Evangelization, Apologetics, and Literature

Apologetics is a discipline that benefits from many different approaches. Just as archaeologists, textual critics, historians, and specialists in exegesis contribute to the study of Scripture in very different, but complementary ways, so too will different modes and approaches to apologetics help us in the good work of sharing the truth of Christianity with a world in need. Philosophy, theology, biblical studies, history, cultural studies, witness, worship, liturgy, preaching — all these have a part to play in pointing people toward Christ and his Church. Literature, too, has its place — and an increasingly important one, I believe, as we seek to evangelize an increasingly post-Christian culture.

Literary apologetics is a mode of apologetics that functions through the use of the Imagination in stories, poetry, drama, and song. Imagination is a mode of knowing; it is the twin sister of Reason. Imagination that is not grounded in Reason can become what JRR Tolkien called “morbid fantasy,” unhealthy and unhelpful; conversely, Reason that is not supported by Imagination can become sterile, rigid, and unfruitful. Literature is particularly well suited to bring these two often-separated sisters together, so that Reason and Imagination can illuminate the path to truth.

Stories, poetry, and drama can help us to both comprehend the truth (with our intellect) and apprehend it (imaginatively and emotionally). As with rational argument, literature cannot in itself bring a person to know Christ, but it can open doors, challenge assumptions, and most importantly provide a glimpse of experienced truth. Stories invite readers to indeed “taste and see that the Lord is good” (Psalm 34:8).

Literature can best fulfill this role when the author is committed both to expressing the truth and to creating a good story. The best literary apologists – such as CS Lewis, JRR Tolkien, and GK Chesterton, just to name those of the past century – did not set out to wrap a moral in a story, or explicitly to promote Christianity through their fiction writing. Rather, they believed fully and deeply, and sought to glorify God in all that they did – and so their stories show the truth, in deep and satisfying ways.

Today, we need a new generation of Christian writers who will do what those great writers did. We need well-informed, thinking Christians, who know their Scripture and doctrine, are committed to living out the Christian life in word and deed, and show forth that living truth in their work.

We need writers who will immerse themselves in the best writing of centuries past and learn from it, and be able to draw on that rich treasury of imagery to do new things.

We need writers who are willing and eager to view writing as a God-given calling, and to joyfully pursue the craft and art of it with dedication and hard work.

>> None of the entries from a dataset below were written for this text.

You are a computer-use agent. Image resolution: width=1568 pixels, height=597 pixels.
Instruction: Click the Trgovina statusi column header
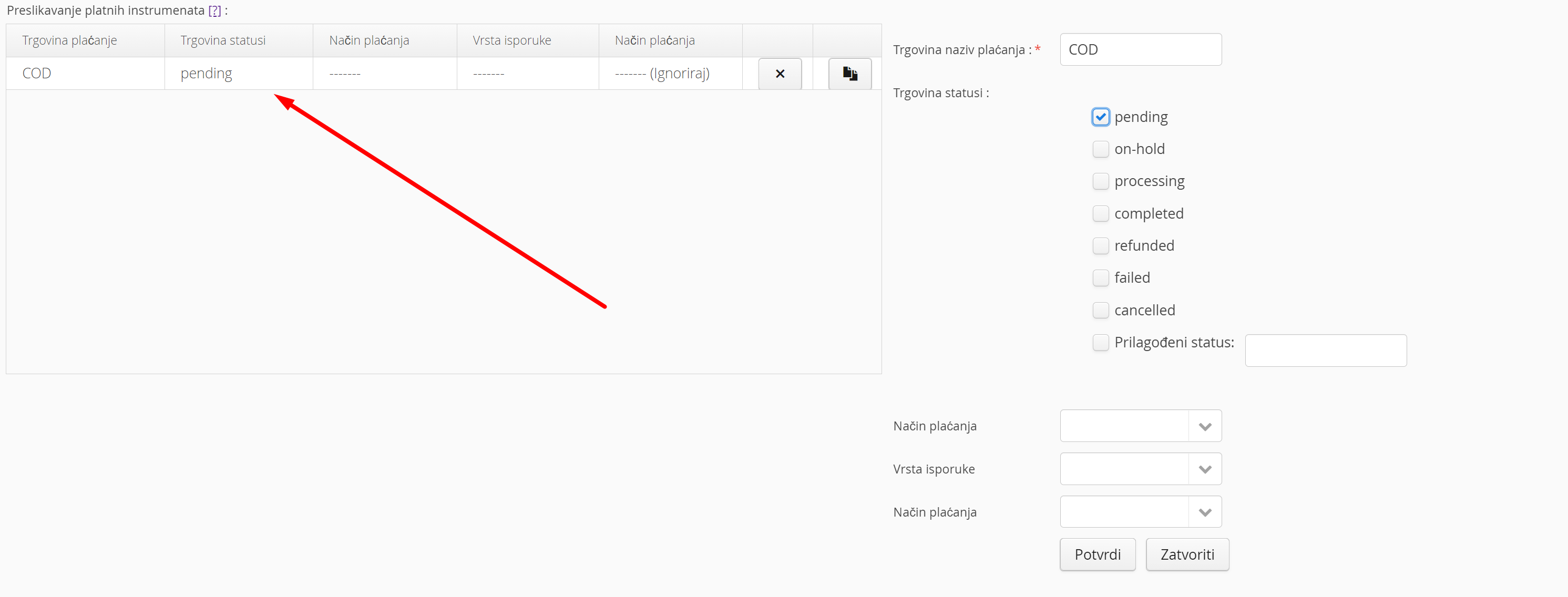click(x=223, y=41)
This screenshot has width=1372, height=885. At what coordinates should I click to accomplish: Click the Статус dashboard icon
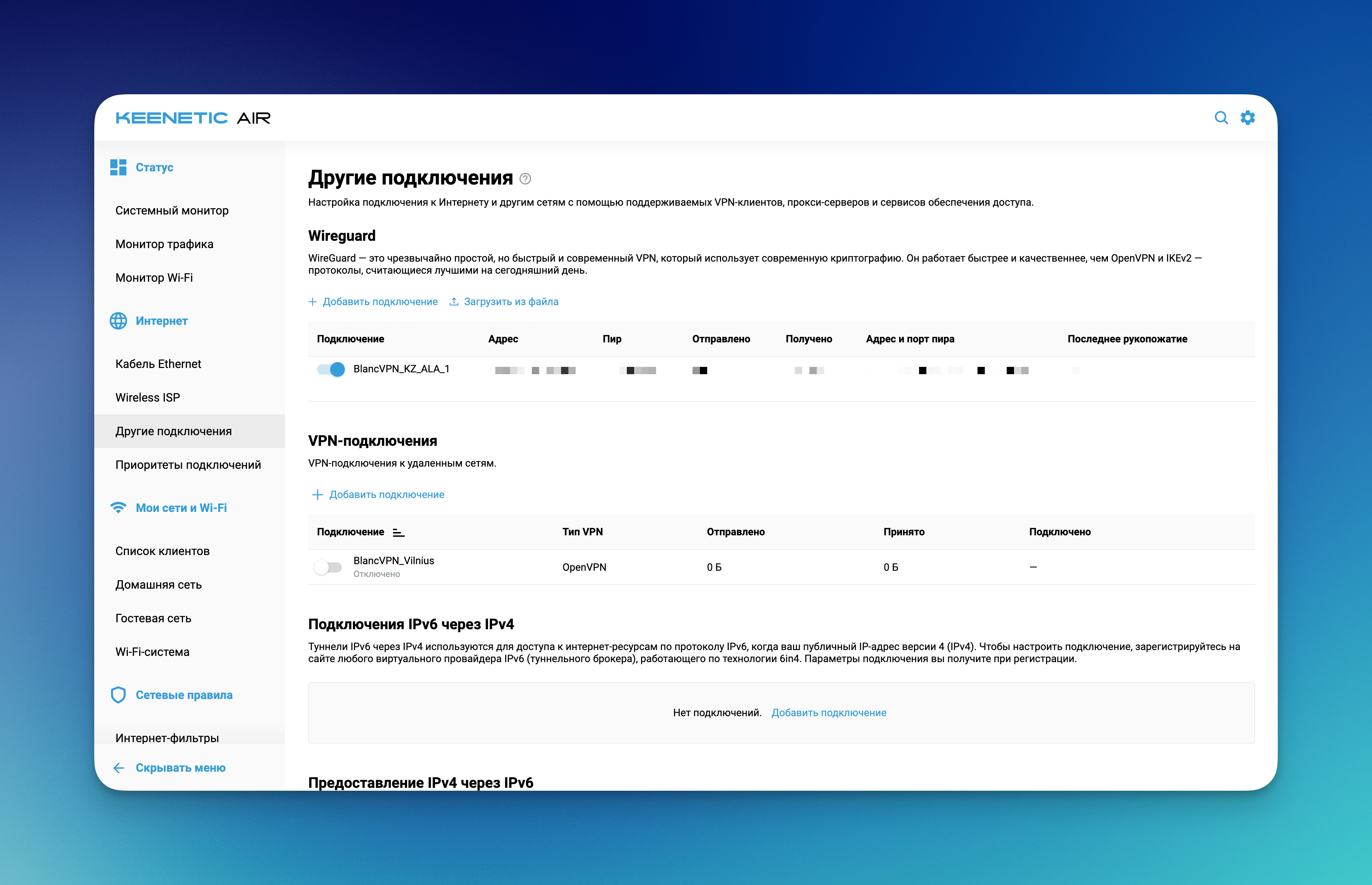(118, 167)
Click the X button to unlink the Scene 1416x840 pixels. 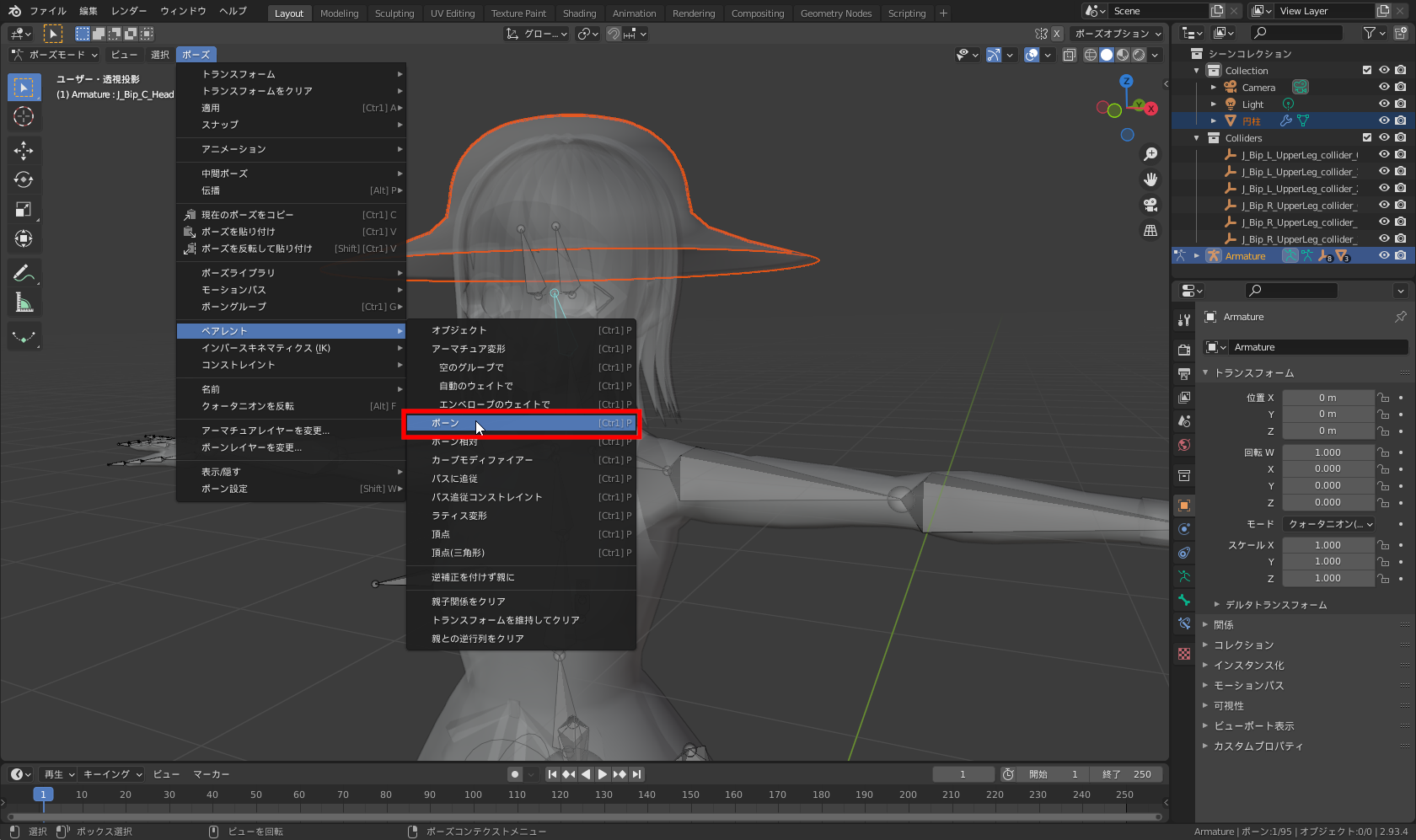1235,10
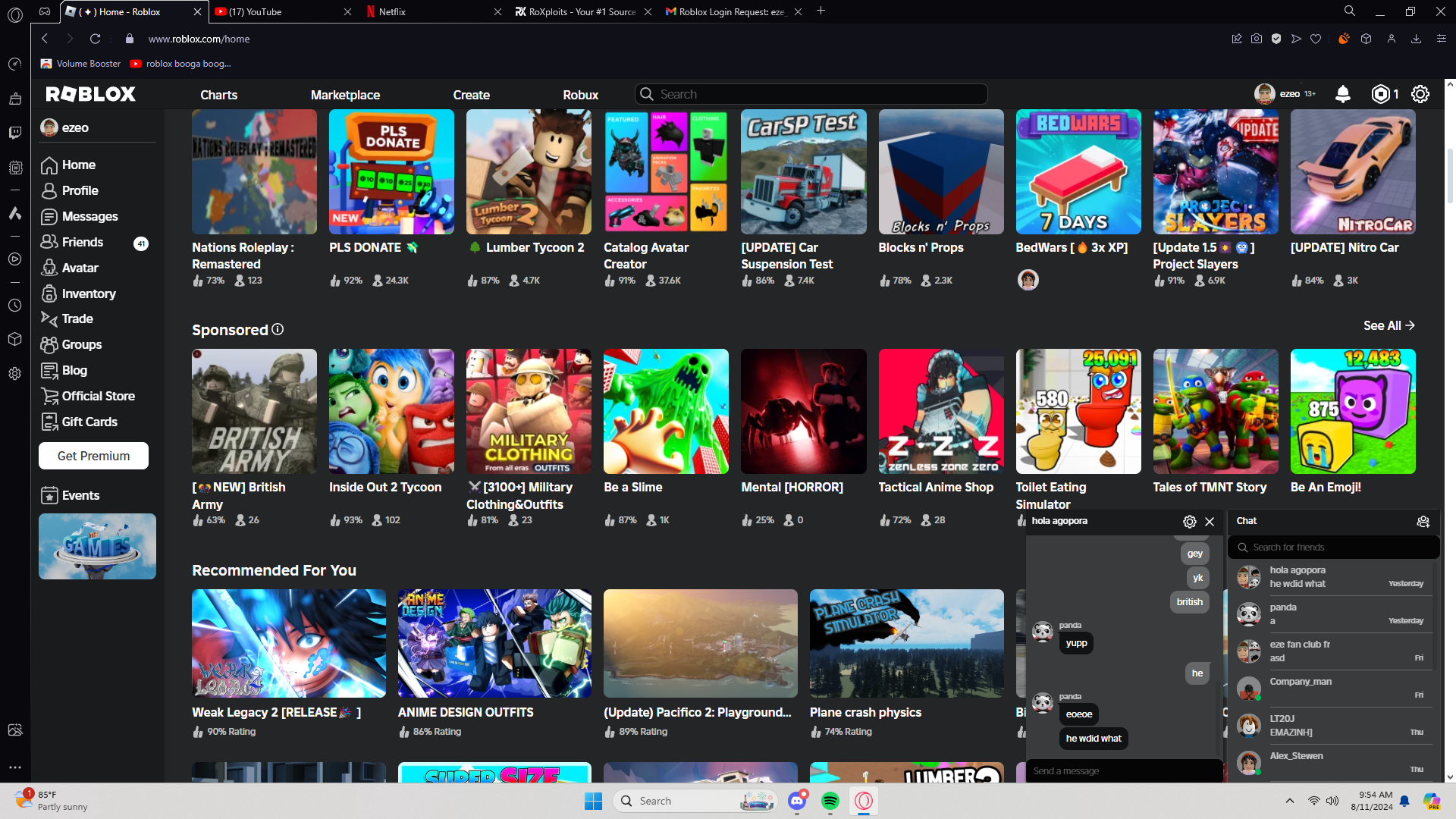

Fortunately, we do not have to start from scratch. We have the works of authors like Lewis, Tolkien, Chesterton, MacDonald, O’Connor, Waugh, and others to study and learn from. Going further back, we have an absolute treasure chest of writers: Donne, Herbert, Hopkins, Shakespeare, Chaucer, Spenser, Dante, to name just a few. How many people know that St Thomas Aquinas also wrote hymns of great beauty and power, still sung today?

We are not limited to the great writers of the past, however – we have writers, scholars, and organizations today doing good and necessary work using the imagination for Christ. A few examples well worth taking a look at include Second Spring, Oxford;  the G.K. Chesterton Library; the poet Malcolm Guite; the journal Saint Katherine Review; and the journal Dappled Things.

In my own blog, Hieropraxis (www.hieropraxis.com), I am attempting to cultivate an appreciation for literature and literary apologetics.

To be an effective literary apologist means a commitment to the craft of writing, so that the great and glorious truth of our faith is presented to the world in the most beautiful, powerful, gripping, and transformative ways possible. It also means a commitment to community. Just as Lewis and Tolkien were part of the Inklings, commenting and critiquing each others’ work, so too the writers of today need the kind of community where “iron sharpens iron.”

In the Cultural Apologetics program at Houston Baptist University, we pay close attention to literature and the arts in the service of apologetics. Dr. Michael Ward (author of Planet Narnia: The Seven Heavens in the Imagination of C.S. Lewis) and I are both full-time faculty for the Master of Arts in Apologetics, helping make this program a locus for the development of literary apologetics. In addition to helping apologists learn how to use imaginative means to present apologetics arguments, we hope also to encourage Christian writers to do new creative work. These are exciting days. Further up and further in!


Dr. Holly Ordway is a poet, academic, and Christian apologist. She is the chair of the Department of Apologetics and director of the MA in Cultural Apologetics at Houston Baptist University, and the author of Not God’s Type: An Atheist Academic Lays Down Her Arms (revised and expanded 2nd ed. forthcoming 2014, Ignatius Press). Her work focuses on imaginative and literary apologetics, with special attention to C.S. Lewis and Charles Williams.